Start of DATA TO USE
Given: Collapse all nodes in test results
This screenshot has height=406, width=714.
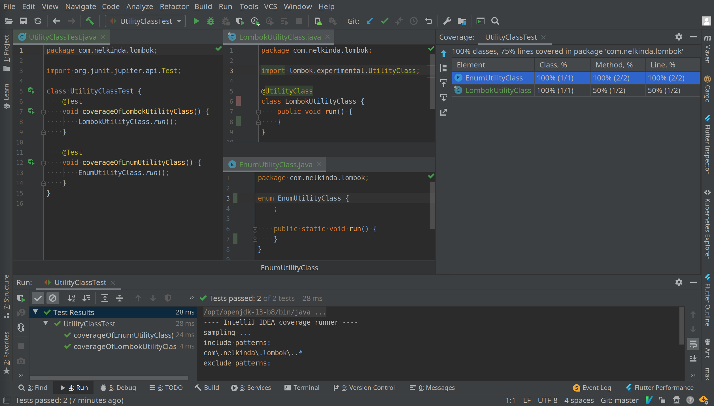Looking at the screenshot, I should (119, 298).
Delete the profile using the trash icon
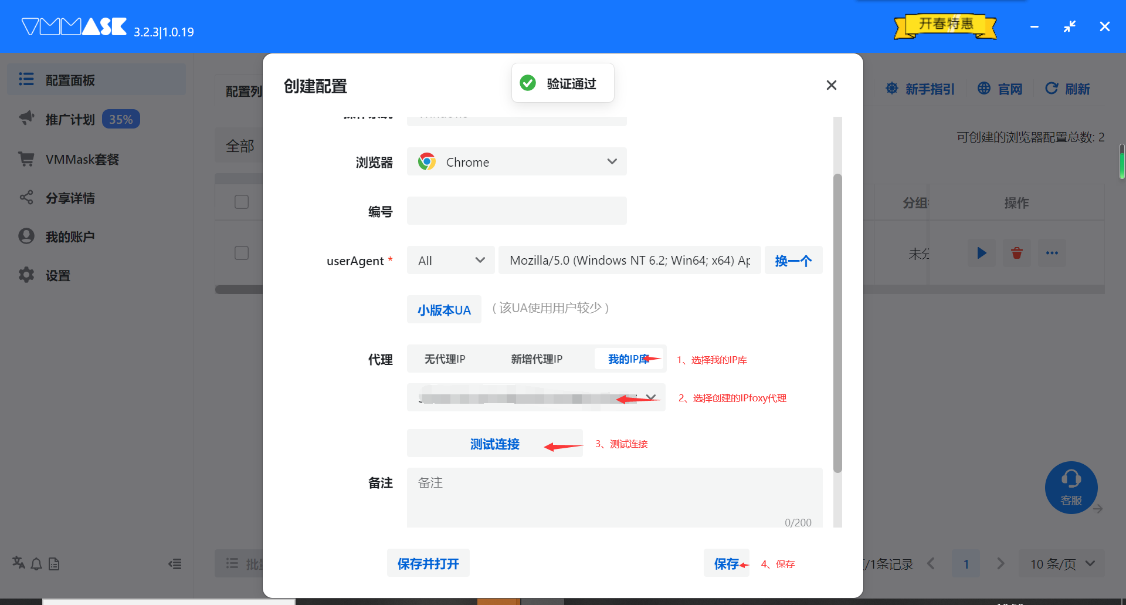 pyautogui.click(x=1017, y=253)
End of DATA TO USE
• _WHAT YOU SHOULD DO_: All of the data is to be transcribed exactly, with images omitted.

• _RESPONSE FOR THIS EXERCISE_:
Given: Collapse all nodes in test results
This screenshot has height=406, width=714.
Looking at the screenshot, I should (119, 298).
Delete the profile using the trash icon
 pyautogui.click(x=1017, y=253)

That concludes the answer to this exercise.